Chinese tourists visit Taiwan frontline island for 1st time

Asian Economic News, Dec 13, 2004

TAIPEI, Dec. 7 Kyodo

Dozens of mainland Chinese visited Taiwan's outlying island of Kinmen on Tuesday, becoming the first group of Chinese tourists to travel to the frontline fortress in decades, the Central News Agency reported.

A total of 55 mainlanders, including members of a coal association in Fujian Province, set off from Xiamen port and arrived in the afternoon at Kinmen, located about 10 kilometers west of the Chinese mainland and 227 km east of the island of Taiwan, for a three-day sightseeing tour.

Kinmen, otherwise known as Quemoy, was the site of fierce fighting between communist and Nationalist forces when the latter withdrew from the mainland in 1949.

China and Taiwan have been governed separately since then, and direct postal, trade and shipping links with the mainland have been prohibited on national security grounds.

Taiwan opened limited links between Kinmen and Xiamen, as well as between Matsu, the other set of islands on the Fujian coast controlled by Taiwan, and the mainland's Mawei port in January 2001 in the absence of full-scale direct communication links across the Taiwan Strait.

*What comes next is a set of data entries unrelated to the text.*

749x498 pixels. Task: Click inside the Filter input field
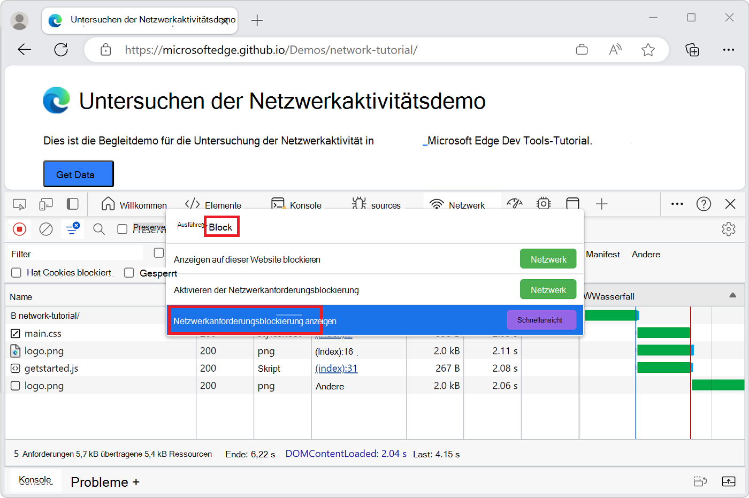point(75,252)

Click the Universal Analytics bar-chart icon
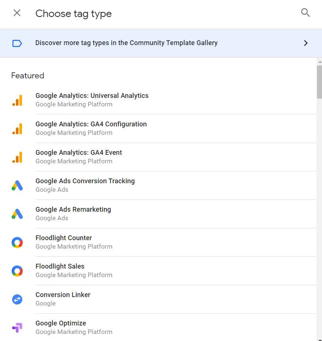point(17,100)
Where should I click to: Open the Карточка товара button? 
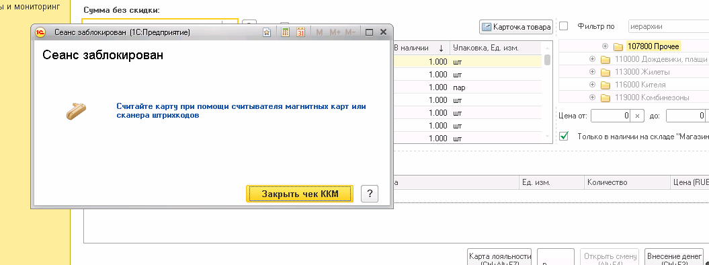pos(516,27)
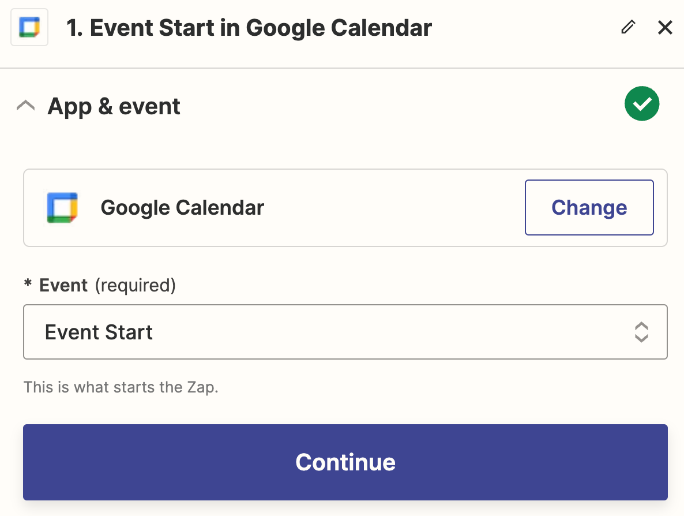Click the "App & event" section heading

point(114,106)
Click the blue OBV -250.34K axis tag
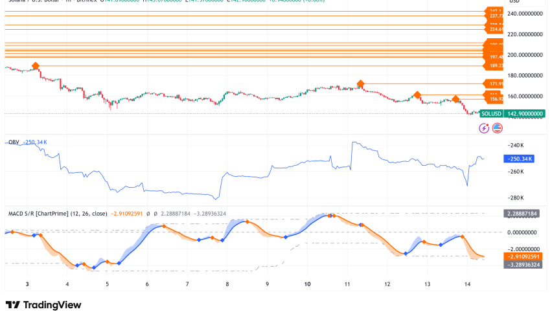This screenshot has height=314, width=552. point(517,158)
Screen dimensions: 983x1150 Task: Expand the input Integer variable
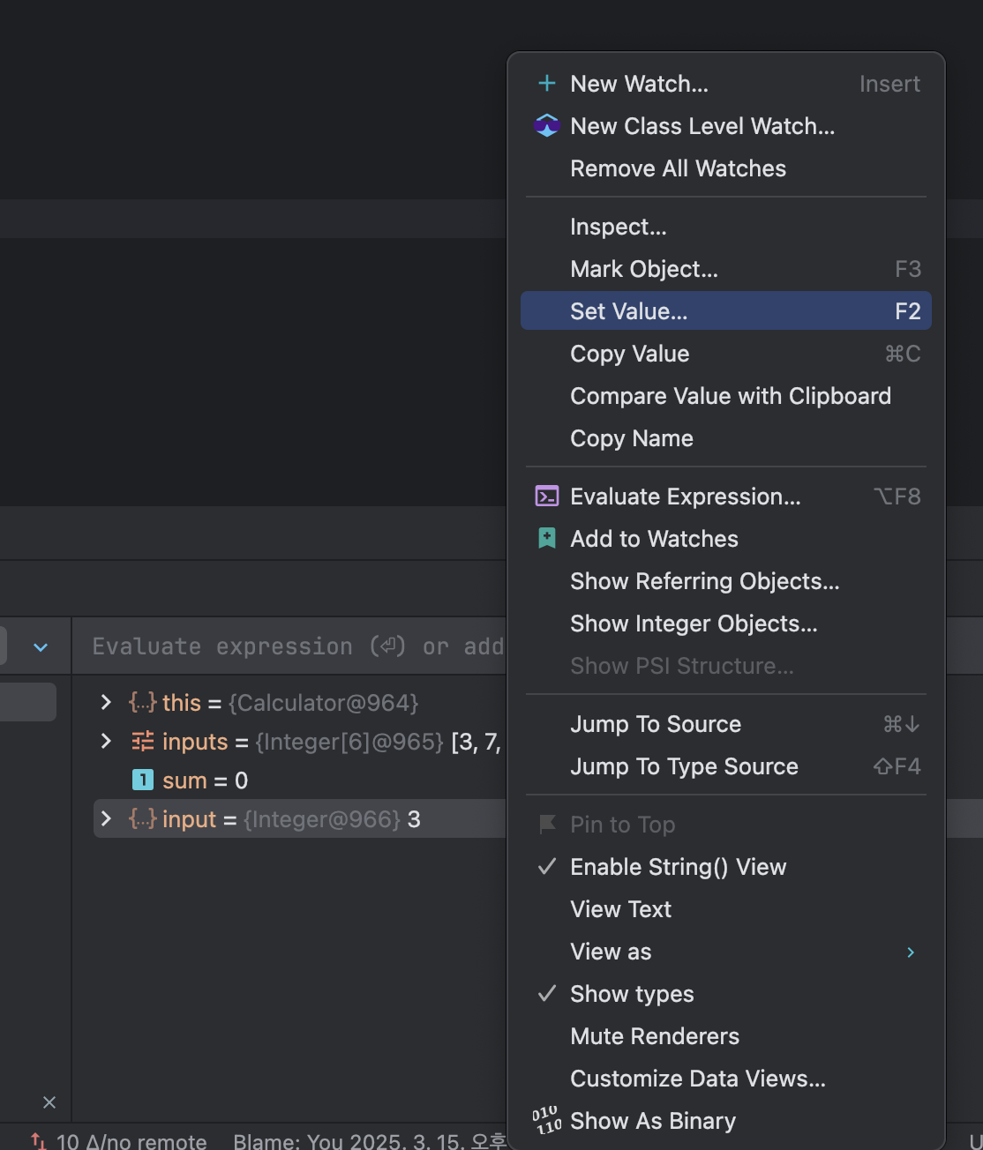point(107,819)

To facilitate bilateral exchanges as well as to boost tourism to the Kinmen and Matsu, up to 600 Chinese people were allowed by Taiwan to enter the islands on a daily basis.

But China allowed none to cross over for sightseeing purposes until late September this year, when Fujian authorities announced they would allow 80 to 100 residents from the province each day to make tourism trips to Kinmen and Matsu.

Kinmen was officially discharged from its 40 years as a military preserve and began embracing tourists in 1993.